When I first started dental school, I was super excited. I was looking forward to working with real patients, creating things with my hands, and taking focussed courses that I thought were going to be 100% applicable to a real life career.
And then I got to school. The first lecture on Day 1 was given by a faculty member from another department, who clearly had better places to be. For two hours, she flashed powerpoint slides of connective tissue and whizzed through them at lightning speed. I thought it was going to get better, but then came the series of lectures on gene regulation of collagen synthesis, and other really detailed and mostly useless courses taught by resesarchers. I felt like I was in undergrad again, only I didn't have the option of choosing classes that were interesting, and the profs were way worse.
But what about the classes where I got to work with my hands? I've always been pretty good at stuff like that, but when I failed an exam because the dimensions of my prep were half a millimeter from ideal, I thought they had to be joking. And instead of showing us how to do things right, we were given powerpoint notes, then sent off on our own, where we spent the next two years being told everything we were doing wrong. It wasn't until fourth year that I actually saw a dentist cut a prep.
I was pretty pumped to get into the clinic. But again, it took about a week before my hopes were completely crushed. Chairs are impossible to book through legitimate means, and I was penalized by the system whenever my patients cancelled or didn't show. Making it even harder to book. A lot of the patients don't have their lives together, so no-shows are common. And recently, they started suspending students from the clinic for no-shows! So we're expected to control the uncontrollable, deal with (some) rude, lowlife patients, and still get everything done with everyone against us.
And if that weren't enough, you work with a different clinic instructor every session, which means the treatment plan gets changed every week and there's always someone who thinks you're an idiot even though you're just doing what you're told. Sometimes they're outright nasty too. I've had comments ranging from "There was nothing good about that appointment" to "I hope I didn't completely humiliate you in front of the patient but you were really awful" to "You should feel REALLY bad about your work today." I dread going to school. Most of my classmates have had the same kind of experiences and feel the same way.

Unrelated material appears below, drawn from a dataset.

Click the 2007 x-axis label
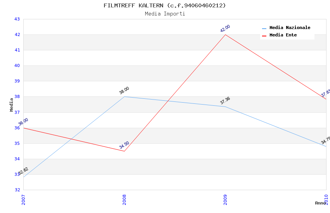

Dental school has been the second worst experience of my life, next to the death of a family member. It has been slightly worse than being bullied extensively all throughout middle school, because middle school only lasted two years and I could still have a life outside of it. So to sum it up, it definitely hasn't met my expectations of a fun and exciting program, and has been mostly frustrating. I sure hope that being a dentist will be worth this hell.